**AIM:** Return the data verbatim from its first line through the line containing "coord(575,495)", inclusive, and leave the pictures out.
------ DATA SECTION ------
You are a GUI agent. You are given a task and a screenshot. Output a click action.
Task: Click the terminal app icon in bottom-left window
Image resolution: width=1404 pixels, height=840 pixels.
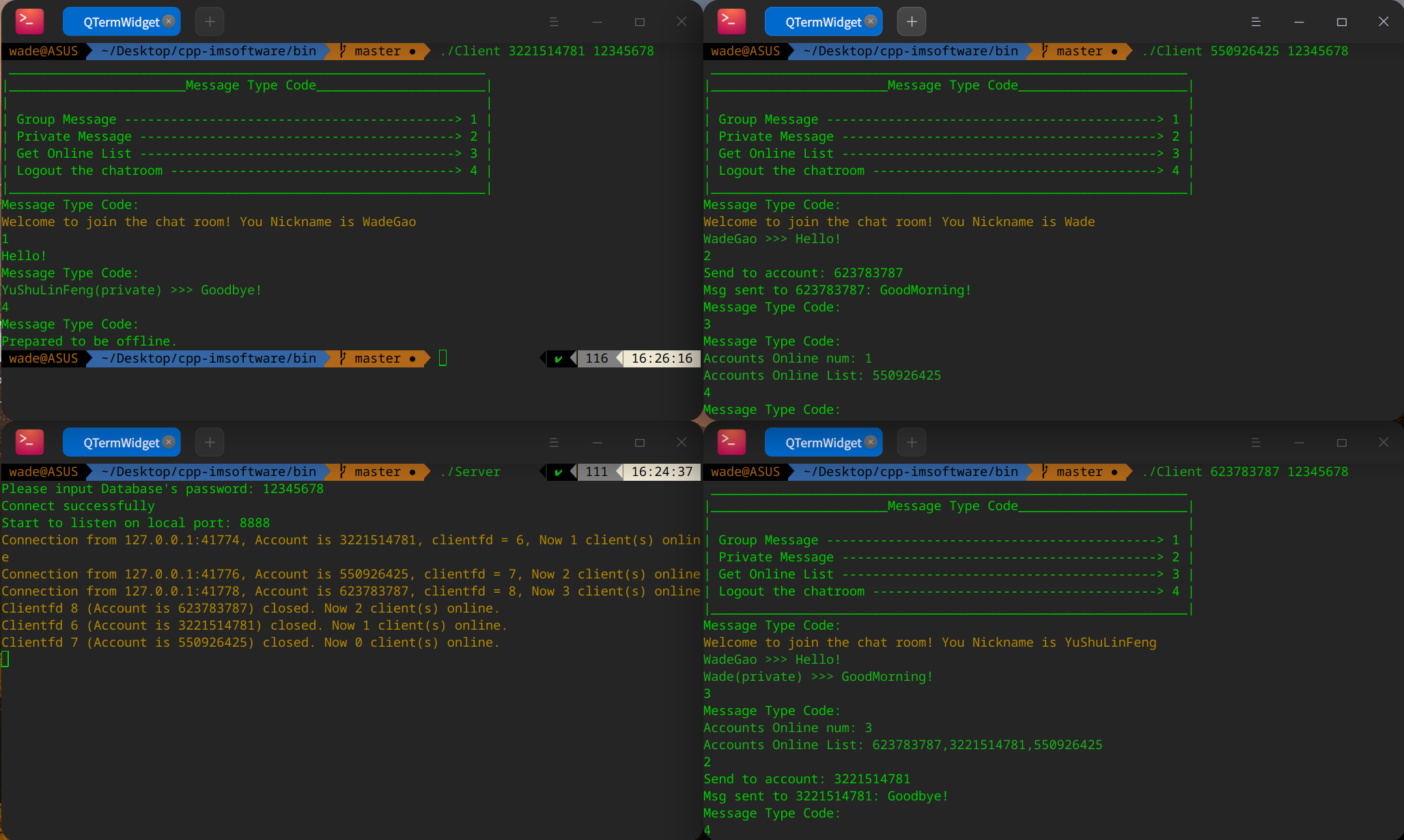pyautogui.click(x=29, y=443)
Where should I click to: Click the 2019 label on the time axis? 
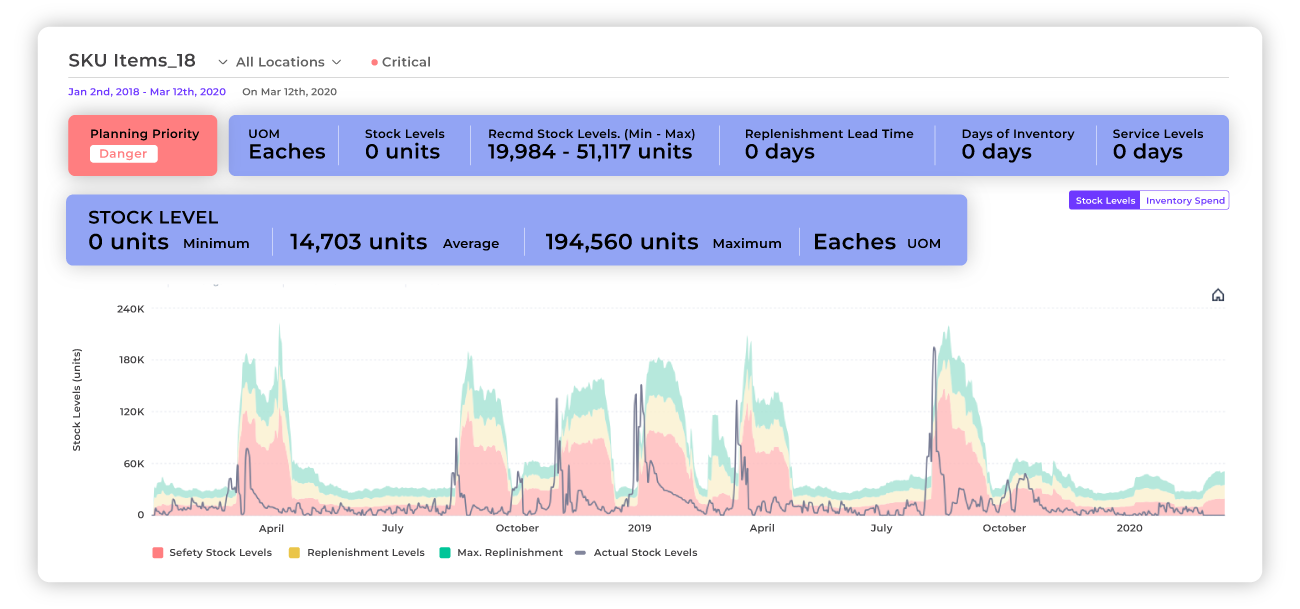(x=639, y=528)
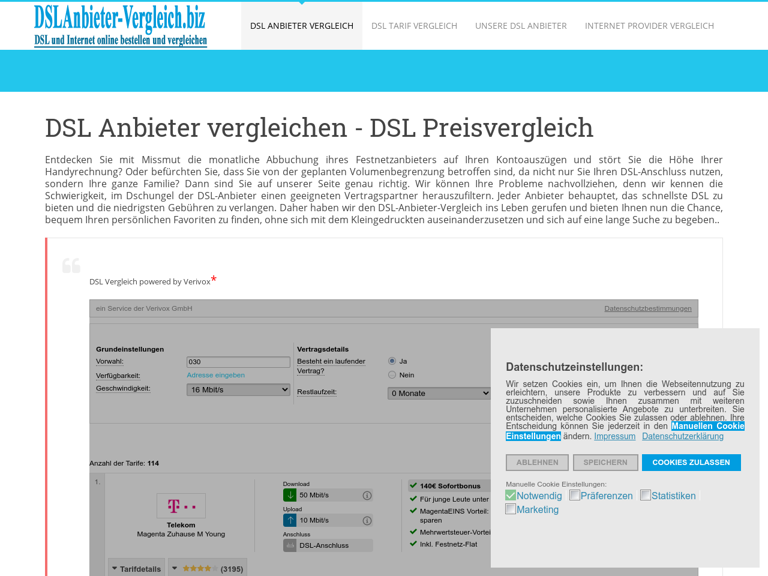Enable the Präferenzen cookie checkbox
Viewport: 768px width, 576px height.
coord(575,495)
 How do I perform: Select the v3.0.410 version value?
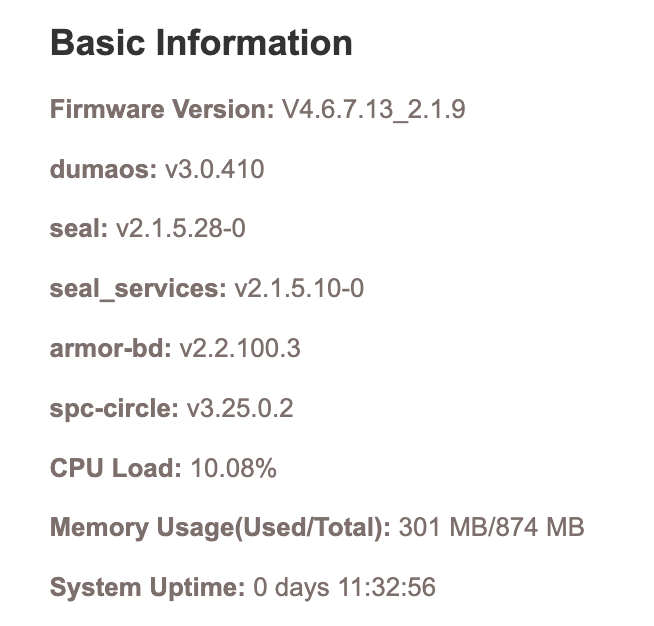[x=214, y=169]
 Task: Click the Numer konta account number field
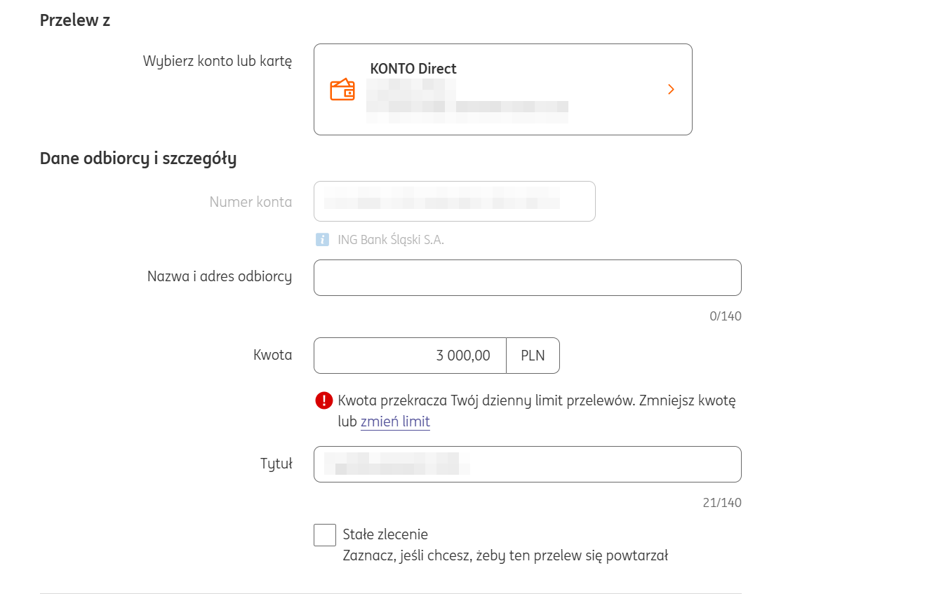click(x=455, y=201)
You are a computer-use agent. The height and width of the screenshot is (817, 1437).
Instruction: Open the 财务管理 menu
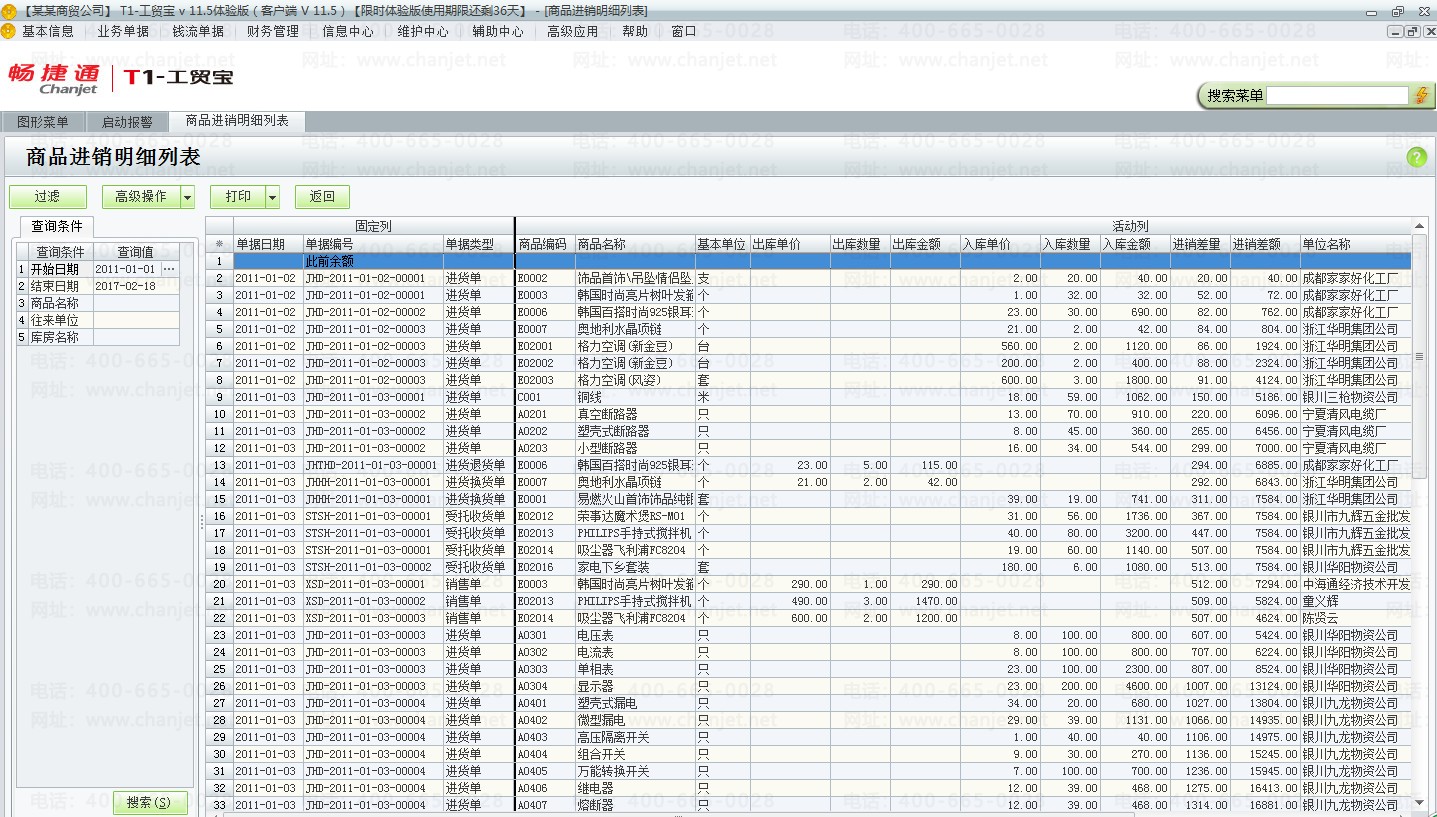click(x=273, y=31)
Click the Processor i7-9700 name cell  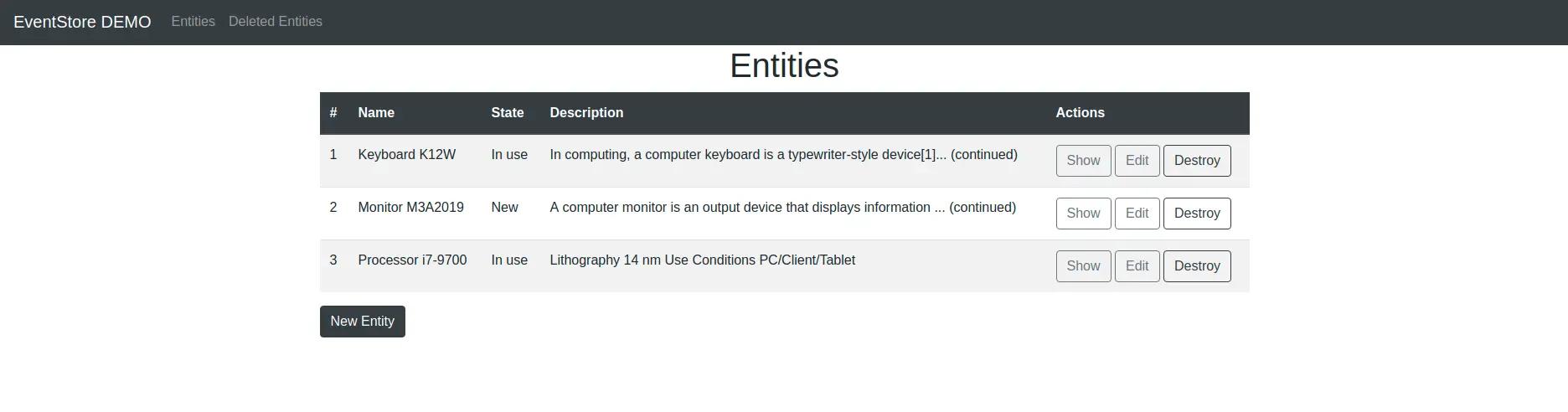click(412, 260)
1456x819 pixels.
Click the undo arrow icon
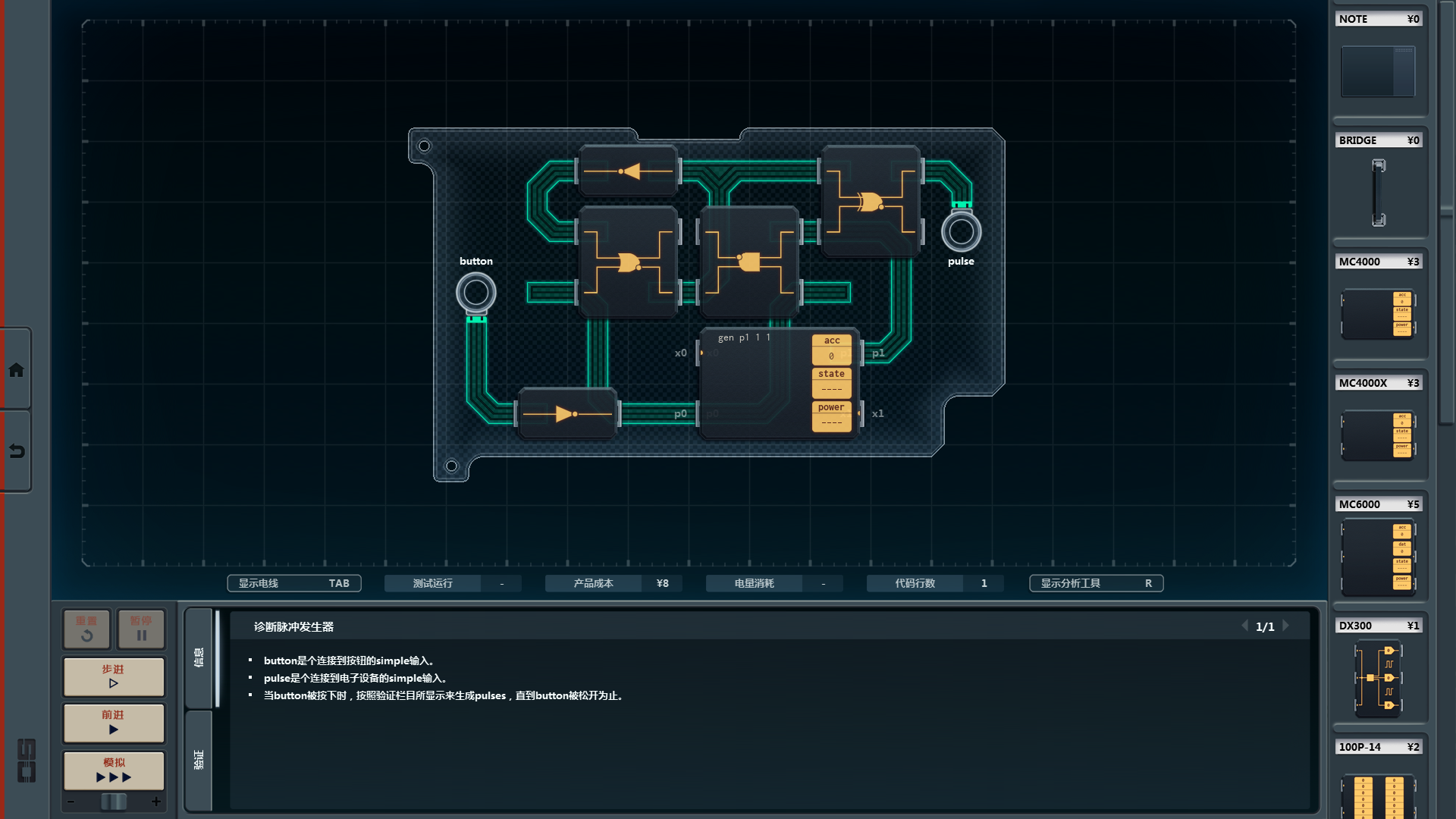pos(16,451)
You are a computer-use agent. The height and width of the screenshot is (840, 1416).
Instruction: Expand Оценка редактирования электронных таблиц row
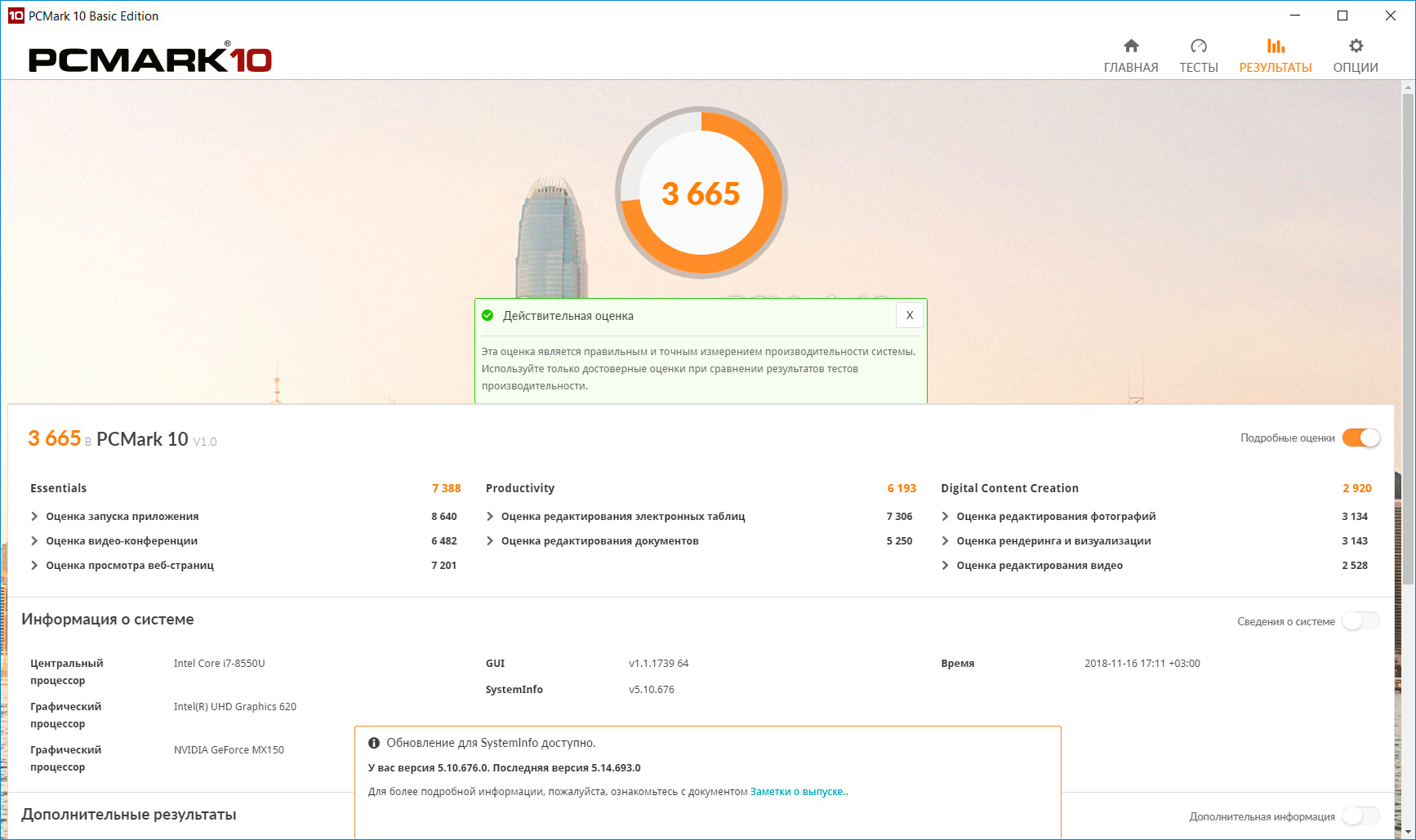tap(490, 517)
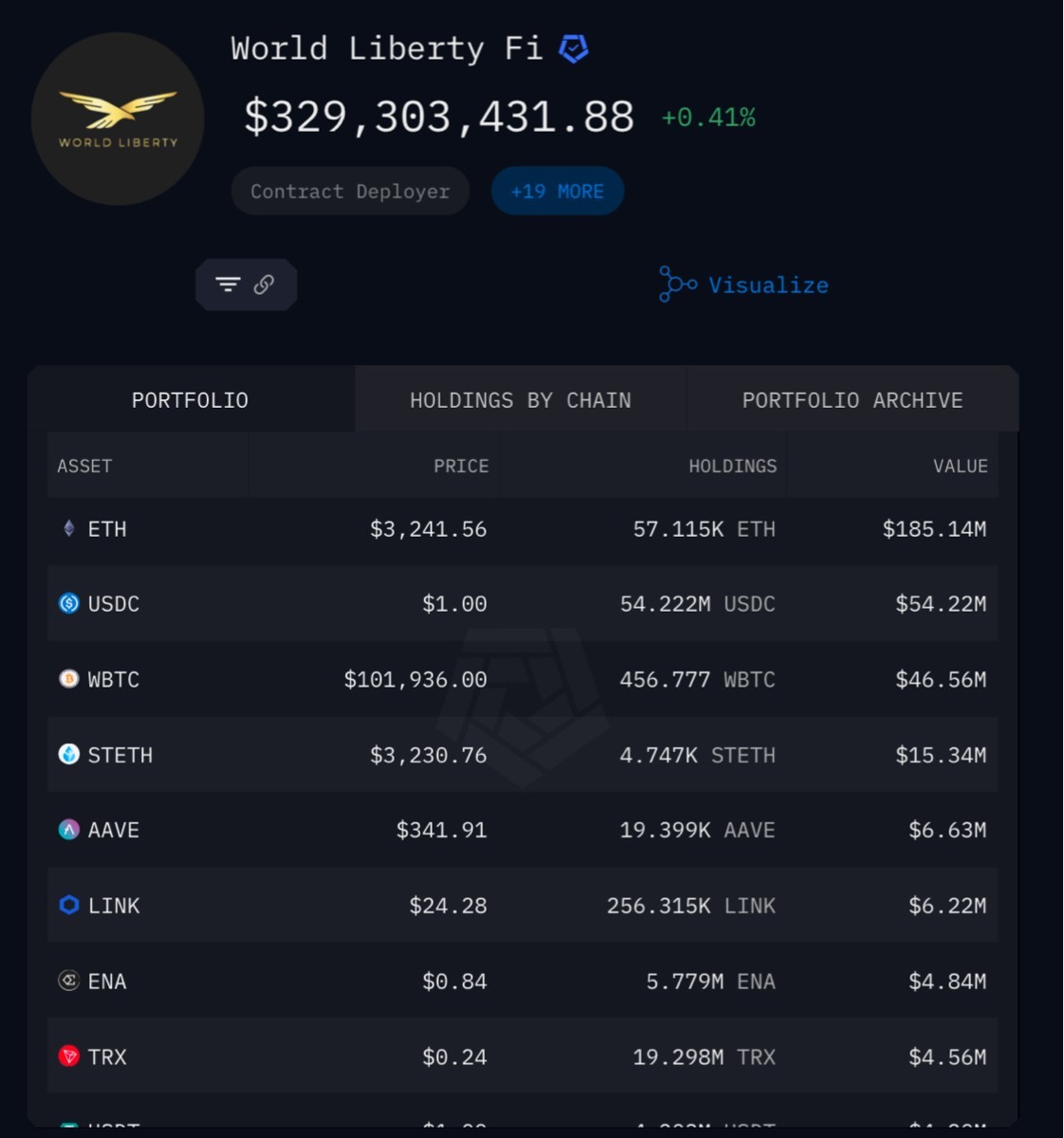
------
**CORRECT RESULT:**
You are a GUI agent. You are given a task and a screenshot. Output a click action.
Task: Click the terminal app icon in bottom-left window
Image resolution: width=1404 pixels, height=840 pixels.
pyautogui.click(x=29, y=443)
Where should I click to: Click the 2019 label on the time axis? 
(x=639, y=528)
Enable the Präferenzen cookie checkbox
Viewport: 768px width, 576px height.
coord(575,495)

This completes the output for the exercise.